▶ _Task requirements_: The answer must be an exact copy of every record.
· · · ·
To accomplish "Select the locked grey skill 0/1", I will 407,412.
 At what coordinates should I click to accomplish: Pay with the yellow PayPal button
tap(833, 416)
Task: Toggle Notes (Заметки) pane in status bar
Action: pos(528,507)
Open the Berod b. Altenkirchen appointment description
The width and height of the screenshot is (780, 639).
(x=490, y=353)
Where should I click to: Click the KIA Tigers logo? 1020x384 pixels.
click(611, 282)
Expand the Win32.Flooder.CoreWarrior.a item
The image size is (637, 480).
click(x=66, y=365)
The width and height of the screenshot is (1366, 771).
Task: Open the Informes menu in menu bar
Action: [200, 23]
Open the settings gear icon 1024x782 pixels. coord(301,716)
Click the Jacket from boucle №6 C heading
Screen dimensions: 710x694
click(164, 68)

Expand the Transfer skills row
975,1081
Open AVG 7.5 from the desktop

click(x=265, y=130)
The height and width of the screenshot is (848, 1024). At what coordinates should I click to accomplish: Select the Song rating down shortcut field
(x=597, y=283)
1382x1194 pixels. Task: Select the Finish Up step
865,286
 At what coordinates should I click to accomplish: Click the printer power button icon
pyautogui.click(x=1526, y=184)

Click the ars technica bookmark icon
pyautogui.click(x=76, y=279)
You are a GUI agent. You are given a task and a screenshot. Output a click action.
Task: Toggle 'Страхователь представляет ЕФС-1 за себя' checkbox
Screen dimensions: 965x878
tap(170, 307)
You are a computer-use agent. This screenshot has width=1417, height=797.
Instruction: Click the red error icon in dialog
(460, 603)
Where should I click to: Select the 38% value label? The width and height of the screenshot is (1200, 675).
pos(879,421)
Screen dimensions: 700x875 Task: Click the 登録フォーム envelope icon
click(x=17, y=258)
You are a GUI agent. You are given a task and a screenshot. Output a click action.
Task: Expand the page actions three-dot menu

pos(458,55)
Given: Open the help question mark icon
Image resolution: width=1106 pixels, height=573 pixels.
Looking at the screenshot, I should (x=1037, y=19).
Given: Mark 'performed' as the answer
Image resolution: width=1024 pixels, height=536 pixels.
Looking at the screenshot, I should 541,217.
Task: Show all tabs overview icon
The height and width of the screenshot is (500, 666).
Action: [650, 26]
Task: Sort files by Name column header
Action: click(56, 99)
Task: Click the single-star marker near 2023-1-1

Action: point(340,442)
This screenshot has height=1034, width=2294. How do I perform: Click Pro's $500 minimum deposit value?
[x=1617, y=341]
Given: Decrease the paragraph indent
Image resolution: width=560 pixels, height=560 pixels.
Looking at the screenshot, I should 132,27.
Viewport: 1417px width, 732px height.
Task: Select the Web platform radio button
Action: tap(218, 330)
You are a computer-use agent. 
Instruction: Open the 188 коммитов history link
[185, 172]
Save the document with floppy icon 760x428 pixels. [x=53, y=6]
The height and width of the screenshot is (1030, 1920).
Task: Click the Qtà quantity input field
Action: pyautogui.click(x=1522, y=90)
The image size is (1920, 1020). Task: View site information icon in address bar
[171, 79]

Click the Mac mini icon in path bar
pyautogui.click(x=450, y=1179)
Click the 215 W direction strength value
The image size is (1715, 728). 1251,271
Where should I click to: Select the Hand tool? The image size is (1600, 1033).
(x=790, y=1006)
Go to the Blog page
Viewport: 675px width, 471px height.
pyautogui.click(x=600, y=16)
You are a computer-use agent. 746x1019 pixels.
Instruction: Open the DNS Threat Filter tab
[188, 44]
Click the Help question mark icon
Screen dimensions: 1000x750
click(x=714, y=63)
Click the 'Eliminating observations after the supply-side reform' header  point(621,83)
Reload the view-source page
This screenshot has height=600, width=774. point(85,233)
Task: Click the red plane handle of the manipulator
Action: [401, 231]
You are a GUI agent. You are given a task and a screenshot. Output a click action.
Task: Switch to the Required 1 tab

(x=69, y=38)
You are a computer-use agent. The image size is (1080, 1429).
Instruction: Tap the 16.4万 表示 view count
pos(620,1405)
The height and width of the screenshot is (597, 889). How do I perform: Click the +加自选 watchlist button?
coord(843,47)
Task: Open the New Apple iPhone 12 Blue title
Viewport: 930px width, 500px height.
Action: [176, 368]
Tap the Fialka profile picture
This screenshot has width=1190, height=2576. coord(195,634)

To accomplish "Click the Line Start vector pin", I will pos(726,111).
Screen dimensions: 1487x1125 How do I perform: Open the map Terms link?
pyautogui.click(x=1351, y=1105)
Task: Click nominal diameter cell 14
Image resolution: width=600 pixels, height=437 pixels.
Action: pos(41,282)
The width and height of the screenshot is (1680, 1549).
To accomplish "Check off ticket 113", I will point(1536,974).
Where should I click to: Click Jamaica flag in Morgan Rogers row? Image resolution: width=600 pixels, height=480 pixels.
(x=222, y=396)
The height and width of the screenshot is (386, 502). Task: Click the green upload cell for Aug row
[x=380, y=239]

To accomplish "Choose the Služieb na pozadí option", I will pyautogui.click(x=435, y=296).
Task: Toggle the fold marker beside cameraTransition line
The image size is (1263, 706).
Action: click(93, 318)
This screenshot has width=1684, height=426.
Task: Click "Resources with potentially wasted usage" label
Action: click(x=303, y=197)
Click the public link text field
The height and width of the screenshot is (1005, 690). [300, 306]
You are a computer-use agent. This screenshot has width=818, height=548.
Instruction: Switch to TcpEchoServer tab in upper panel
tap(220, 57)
· · · ·
▶ _Answer space_:
To accomplish "Select the locked grey skill 0/1", I will 407,412.
 At what coordinates should I click to accomplish: Pay with the yellow PayPal button
tap(833, 416)
Task: Toggle Notes (Заметки) pane in status bar
Action: pos(528,507)
Open the Berod b. Altenkirchen appointment description
The width and height of the screenshot is (780, 639).
(x=490, y=353)
Where should I click to: Click the KIA Tigers logo? 1020x384 pixels.
click(611, 282)
Expand the Win32.Flooder.CoreWarrior.a item
The image size is (637, 480).
click(x=66, y=365)
The width and height of the screenshot is (1366, 771).
Task: Open the Informes menu in menu bar
Action: [200, 23]
Open the settings gear icon 1024x782 pixels. coord(301,716)
Click the Jacket from boucle №6 C heading
Screen dimensions: 710x694
click(164, 68)

Expand the Transfer skills row
975,1081
Open AVG 7.5 from the desktop

click(x=265, y=130)
The height and width of the screenshot is (848, 1024). At what coordinates should I click to accomplish: Select the Song rating down shortcut field
(x=597, y=283)
1382x1194 pixels. Task: Select the Finish Up step
865,286
 At what coordinates should I click to accomplish: Click the printer power button icon
pyautogui.click(x=1526, y=184)

Click the ars technica bookmark icon
pyautogui.click(x=76, y=279)
You are a GUI agent. You are given a task and a screenshot. Output a click action.
Task: Toggle 'Страхователь представляет ЕФС-1 за себя' checkbox
Screen dimensions: 965x878
tap(170, 307)
You are a computer-use agent. This screenshot has width=1417, height=797.
Instruction: Click the red error icon in dialog
(460, 603)
Where should I click to: Select the 38% value label? The width and height of the screenshot is (1200, 675).
pos(879,421)
Screen dimensions: 700x875 Task: Click the 登録フォーム envelope icon
click(x=17, y=258)
You are a GUI agent. You are given a task and a screenshot. Output a click action.
Task: Expand the page actions three-dot menu

pos(458,55)
Given: Open the help question mark icon
Image resolution: width=1106 pixels, height=573 pixels.
Looking at the screenshot, I should (x=1037, y=19).
Given: Mark 'performed' as the answer
Image resolution: width=1024 pixels, height=536 pixels.
Looking at the screenshot, I should 541,217.
Task: Show all tabs overview icon
The height and width of the screenshot is (500, 666).
Action: [650, 26]
Task: Sort files by Name column header
Action: click(56, 99)
Task: Click the single-star marker near 2023-1-1

Action: point(340,442)
This screenshot has height=1034, width=2294. How do I perform: Click Pro's $500 minimum deposit value?
[x=1617, y=341]
Given: Decrease the paragraph indent
Image resolution: width=560 pixels, height=560 pixels.
Looking at the screenshot, I should 132,27.
Viewport: 1417px width, 732px height.
Task: Select the Web platform radio button
Action: tap(218, 330)
You are a computer-use agent. 
Instruction: Open the 188 коммитов history link
[185, 172]
Save the document with floppy icon 760x428 pixels. [x=53, y=6]
The height and width of the screenshot is (1030, 1920).
Task: Click the Qtà quantity input field
Action: pyautogui.click(x=1522, y=90)
The image size is (1920, 1020). Task: View site information icon in address bar
[171, 79]

Click the Mac mini icon in path bar
pyautogui.click(x=450, y=1179)
Click the 215 W direction strength value
The image size is (1715, 728). 1251,271
Where should I click to: Select the Hand tool? The image size is (1600, 1033).
(x=790, y=1006)
Go to the Blog page
Viewport: 675px width, 471px height.
pyautogui.click(x=600, y=16)
You are a computer-use agent. 746x1019 pixels.
Instruction: Open the DNS Threat Filter tab
[188, 44]
Click the Help question mark icon
Screen dimensions: 1000x750
click(x=714, y=63)
Click the 'Eliminating observations after the supply-side reform' header  point(621,83)
Reload the view-source page
This screenshot has height=600, width=774. point(85,233)
Task: Click the red plane handle of the manipulator
Action: [401, 231]
You are a GUI agent. You are given a task and a screenshot. Output a click action.
Task: Switch to the Required 1 tab

(x=69, y=38)
You are a computer-use agent. The image size is (1080, 1429).
Instruction: Tap the 16.4万 表示 view count
pos(620,1405)
The height and width of the screenshot is (597, 889). How do I perform: Click the +加自选 watchlist button?
coord(843,47)
Task: Open the New Apple iPhone 12 Blue title
Viewport: 930px width, 500px height.
Action: [176, 368]
Tap the Fialka profile picture
This screenshot has width=1190, height=2576. coord(195,634)

To accomplish "Click the Line Start vector pin", I will pos(726,111).
Screen dimensions: 1487x1125 How do I perform: Open the map Terms link?
pyautogui.click(x=1351, y=1105)
Task: Click nominal diameter cell 14
Image resolution: width=600 pixels, height=437 pixels.
Action: pos(41,282)
The width and height of the screenshot is (1680, 1549).
To accomplish "Check off ticket 113", I will point(1536,974).
Where should I click to: Click Jamaica flag in Morgan Rogers row? Image resolution: width=600 pixels, height=480 pixels.
(x=222, y=396)
The height and width of the screenshot is (386, 502). Task: Click the green upload cell for Aug row
[x=380, y=239]

To accomplish "Choose the Služieb na pozadí option", I will pyautogui.click(x=435, y=296).
Task: Toggle the fold marker beside cameraTransition line
The image size is (1263, 706).
Action: click(93, 318)
This screenshot has width=1684, height=426.
Task: Click "Resources with potentially wasted usage" label
Action: click(x=303, y=197)
Click the public link text field
The height and width of the screenshot is (1005, 690). [300, 306]
You are a computer-use agent. This screenshot has width=818, height=548.
Instruction: Switch to TcpEchoServer tab in upper panel
tap(220, 57)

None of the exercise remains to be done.